DATASET RECORDS —
_ _ _ _

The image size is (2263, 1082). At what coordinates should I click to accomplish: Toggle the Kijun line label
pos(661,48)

_ _ _ _

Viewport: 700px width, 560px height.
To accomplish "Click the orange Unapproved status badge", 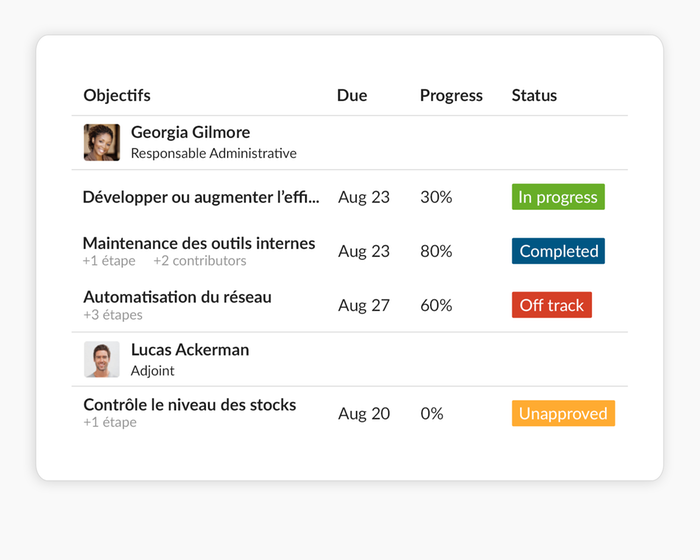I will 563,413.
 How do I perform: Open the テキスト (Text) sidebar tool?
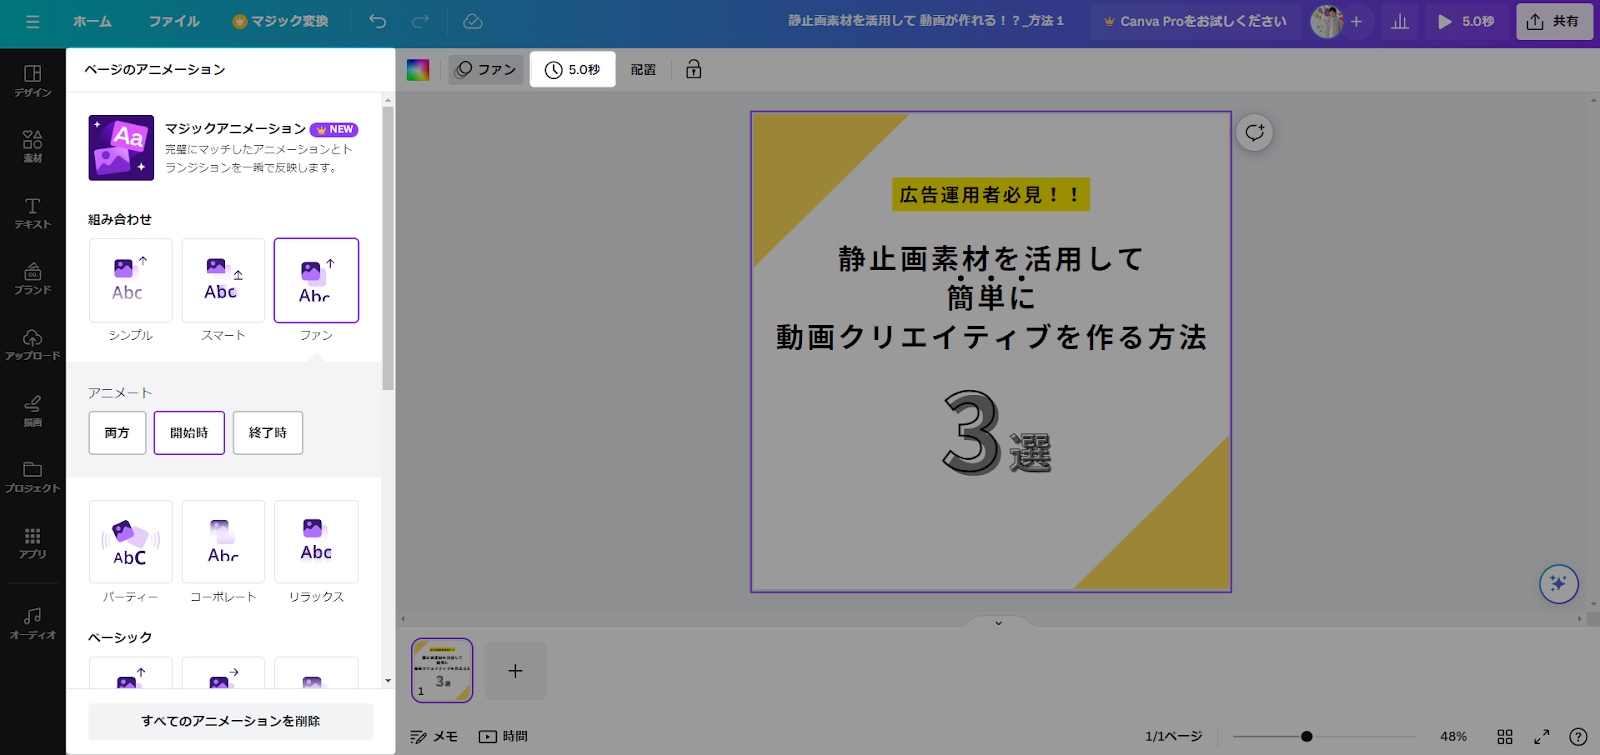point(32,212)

_ _ _ _

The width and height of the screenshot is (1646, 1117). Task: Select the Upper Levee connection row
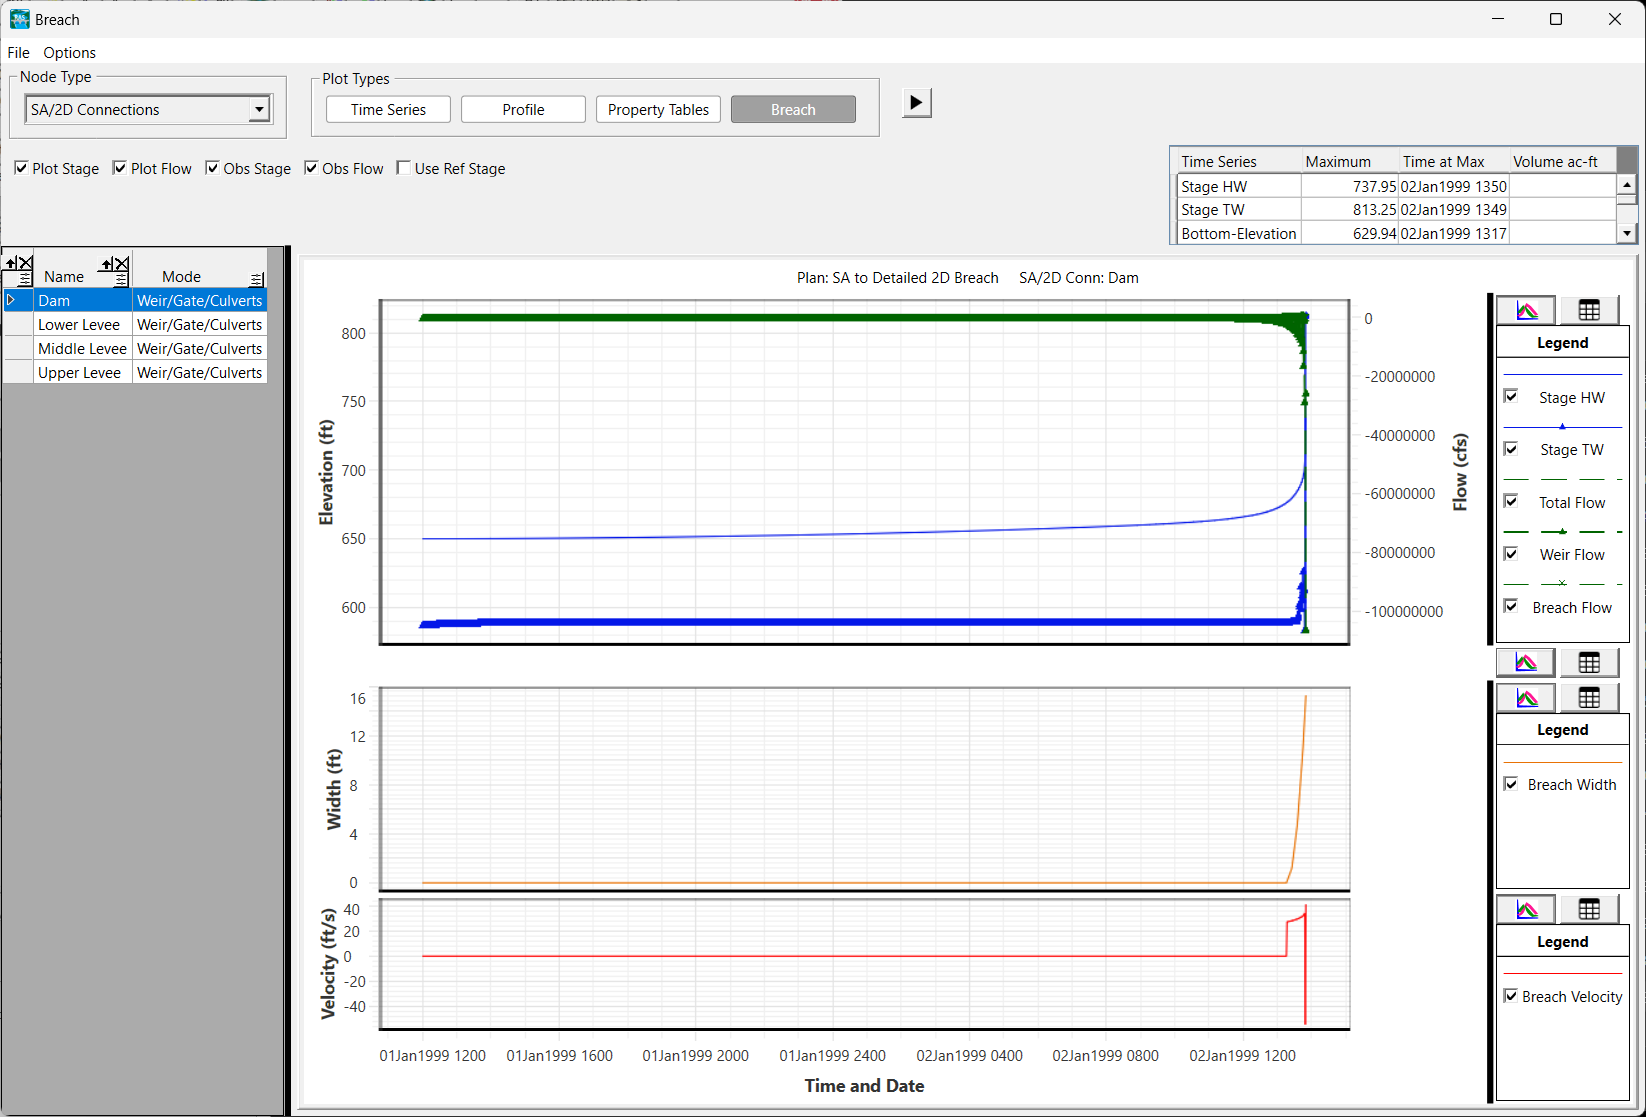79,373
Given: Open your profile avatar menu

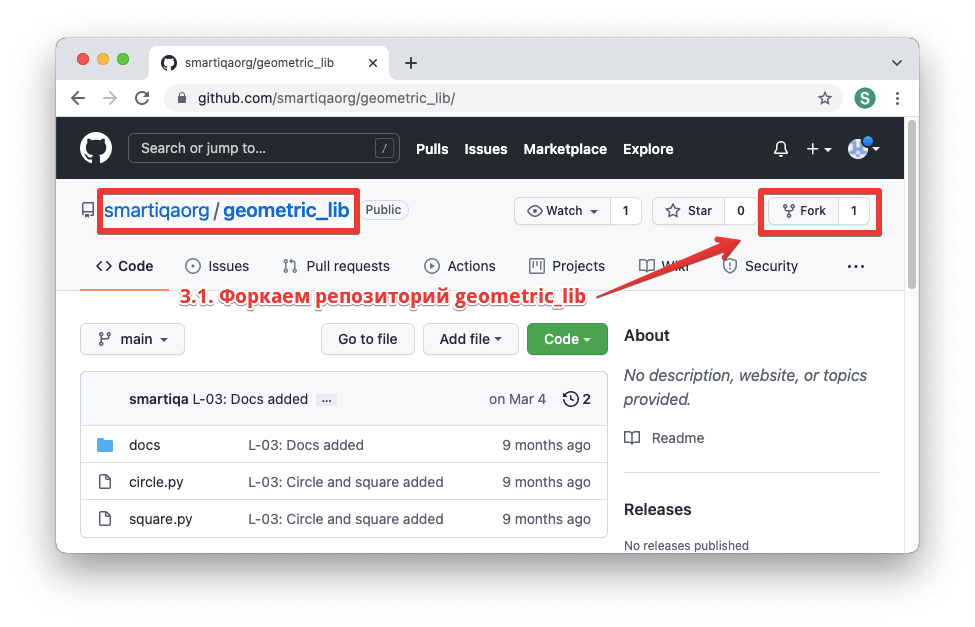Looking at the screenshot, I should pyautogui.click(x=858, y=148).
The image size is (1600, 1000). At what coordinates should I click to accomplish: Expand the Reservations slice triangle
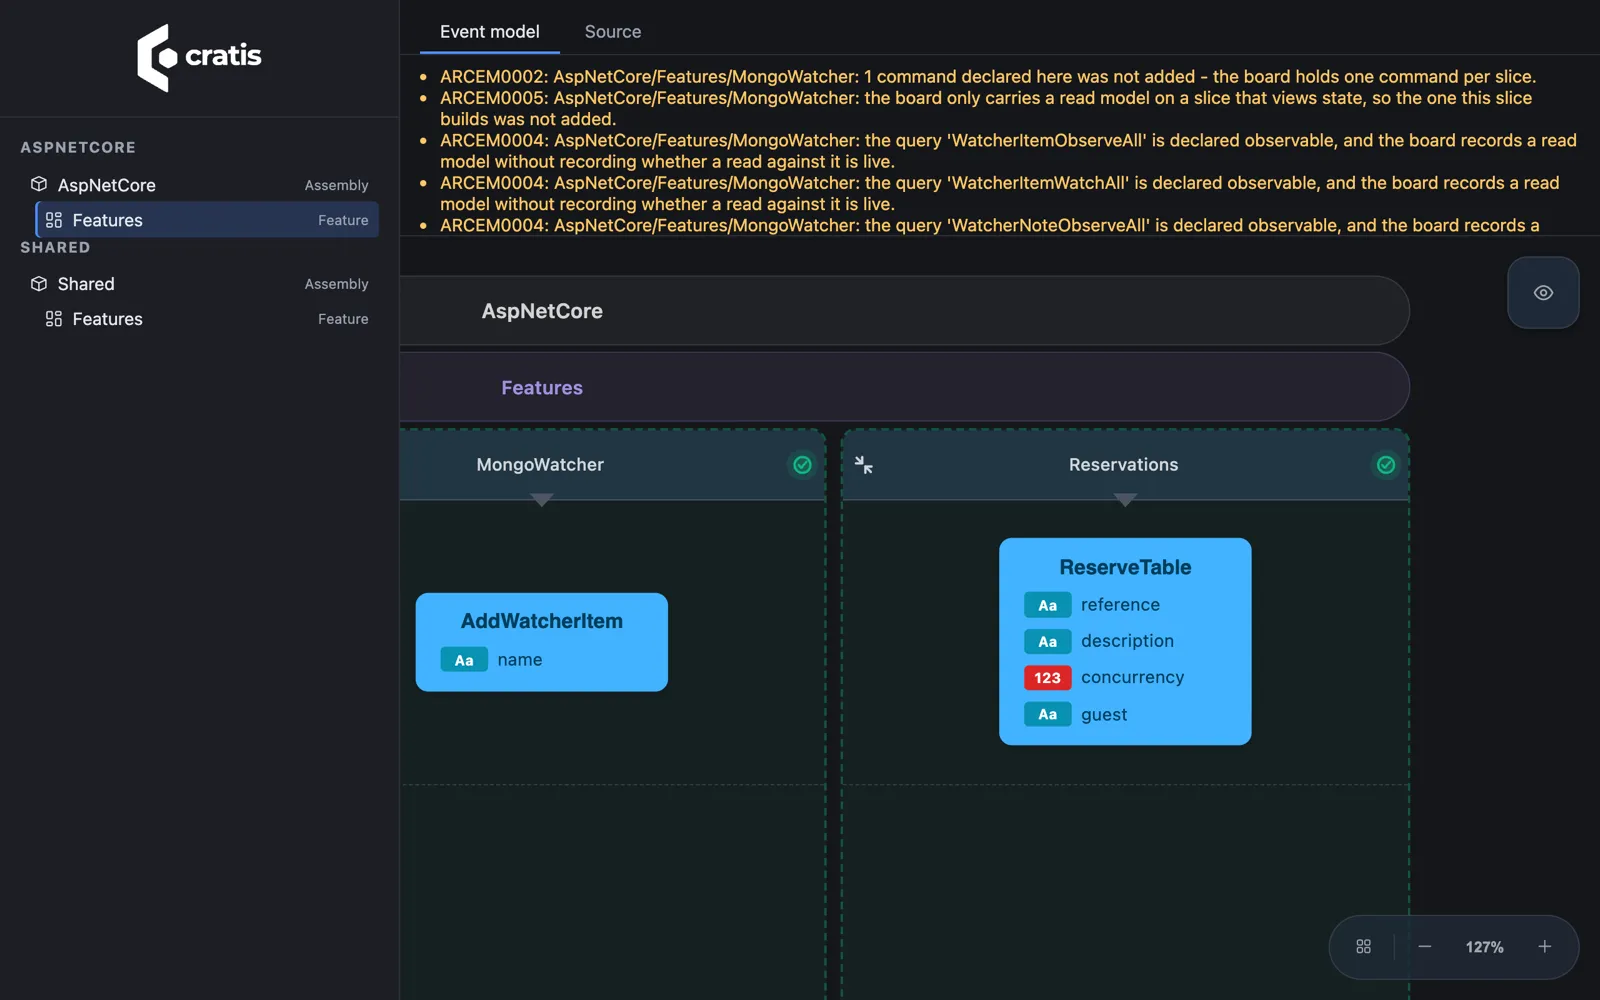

_ _ _ _

Output the records from the line with "The image size is (2263, 1082)." to the line with "pos(661,48)" as a two-column CSV with the columns request and answer, one row for each request, with each field quoted and its line breaks turned into spaces.

request,answer
"The image size is (2263, 1082). At what coordinates should I click to accomplish: Toggle the Kijun line label","pos(661,48)"